EXERCISE PROMPT:
Rewrite these items, swapping each "Instruction" for "Goal" and leaving everything else untouched.

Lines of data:
# # #
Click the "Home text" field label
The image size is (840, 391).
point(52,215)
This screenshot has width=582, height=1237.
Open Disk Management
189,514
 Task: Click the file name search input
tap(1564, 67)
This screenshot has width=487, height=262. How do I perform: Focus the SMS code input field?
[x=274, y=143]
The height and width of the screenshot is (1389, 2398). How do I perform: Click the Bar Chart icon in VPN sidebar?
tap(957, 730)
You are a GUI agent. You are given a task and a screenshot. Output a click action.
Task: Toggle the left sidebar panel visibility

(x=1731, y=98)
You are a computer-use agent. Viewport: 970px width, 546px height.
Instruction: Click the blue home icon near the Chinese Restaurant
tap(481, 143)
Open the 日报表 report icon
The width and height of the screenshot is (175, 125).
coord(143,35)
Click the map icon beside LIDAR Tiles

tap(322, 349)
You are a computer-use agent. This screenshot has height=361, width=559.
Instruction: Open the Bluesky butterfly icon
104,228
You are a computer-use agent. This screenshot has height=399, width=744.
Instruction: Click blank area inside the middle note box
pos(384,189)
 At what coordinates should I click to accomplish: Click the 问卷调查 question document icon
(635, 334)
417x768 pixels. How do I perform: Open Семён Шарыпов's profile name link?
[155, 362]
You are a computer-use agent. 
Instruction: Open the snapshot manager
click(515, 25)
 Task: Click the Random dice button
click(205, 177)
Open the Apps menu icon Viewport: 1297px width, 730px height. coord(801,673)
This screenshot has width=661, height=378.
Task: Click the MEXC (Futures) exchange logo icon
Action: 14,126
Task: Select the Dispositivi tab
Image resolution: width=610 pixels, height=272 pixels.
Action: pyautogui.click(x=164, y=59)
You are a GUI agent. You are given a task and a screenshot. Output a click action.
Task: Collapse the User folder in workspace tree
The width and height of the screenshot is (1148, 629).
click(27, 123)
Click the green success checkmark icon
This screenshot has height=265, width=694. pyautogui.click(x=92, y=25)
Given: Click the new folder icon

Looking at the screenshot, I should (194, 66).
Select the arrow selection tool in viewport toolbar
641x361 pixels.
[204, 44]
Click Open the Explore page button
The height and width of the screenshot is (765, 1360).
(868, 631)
# # #
WORKED SOLUTION:
Click the "Home text" field label
The image size is (840, 391).
point(52,215)
This screenshot has width=582, height=1237.
Open Disk Management
189,514
 Task: Click the file name search input
tap(1564, 67)
This screenshot has width=487, height=262. How do I perform: Focus the SMS code input field?
[x=274, y=143]
The height and width of the screenshot is (1389, 2398). How do I perform: Click the Bar Chart icon in VPN sidebar?
tap(957, 730)
You are a GUI agent. You are given a task and a screenshot. Output a click action.
Task: Toggle the left sidebar panel visibility

(x=1731, y=98)
You are a computer-use agent. Viewport: 970px width, 546px height.
Goal: Click the blue home icon near the Chinese Restaurant
tap(481, 143)
Open the 日报表 report icon
The width and height of the screenshot is (175, 125).
coord(143,35)
Click the map icon beside LIDAR Tiles

tap(322, 349)
You are a computer-use agent. This screenshot has height=361, width=559.
Goal: Open the Bluesky butterfly icon
104,228
You are a computer-use agent. This screenshot has height=399, width=744.
Goal: Click blank area inside the middle note box
pos(384,189)
 At what coordinates should I click to accomplish: Click the 问卷调查 question document icon
(635, 334)
417x768 pixels. How do I perform: Open Семён Шарыпов's profile name link?
[155, 362]
You are a computer-use agent. 
Goal: Open the snapshot manager
click(515, 25)
 Task: Click the Random dice button
click(205, 177)
Open the Apps menu icon Viewport: 1297px width, 730px height. coord(801,673)
This screenshot has width=661, height=378.
Task: Click the MEXC (Futures) exchange logo icon
Action: 14,126
Task: Select the Dispositivi tab
Image resolution: width=610 pixels, height=272 pixels.
Action: pyautogui.click(x=164, y=59)
You are a GUI agent. You are given a task and a screenshot. Output a click action.
Task: Collapse the User folder in workspace tree
The width and height of the screenshot is (1148, 629).
click(27, 123)
Click the green success checkmark icon
This screenshot has height=265, width=694. pyautogui.click(x=92, y=25)
Given: Click the new folder icon

Looking at the screenshot, I should (194, 66).
Select the arrow selection tool in viewport toolbar
641x361 pixels.
[204, 44]
Click Open the Explore page button
The height and width of the screenshot is (765, 1360).
(868, 631)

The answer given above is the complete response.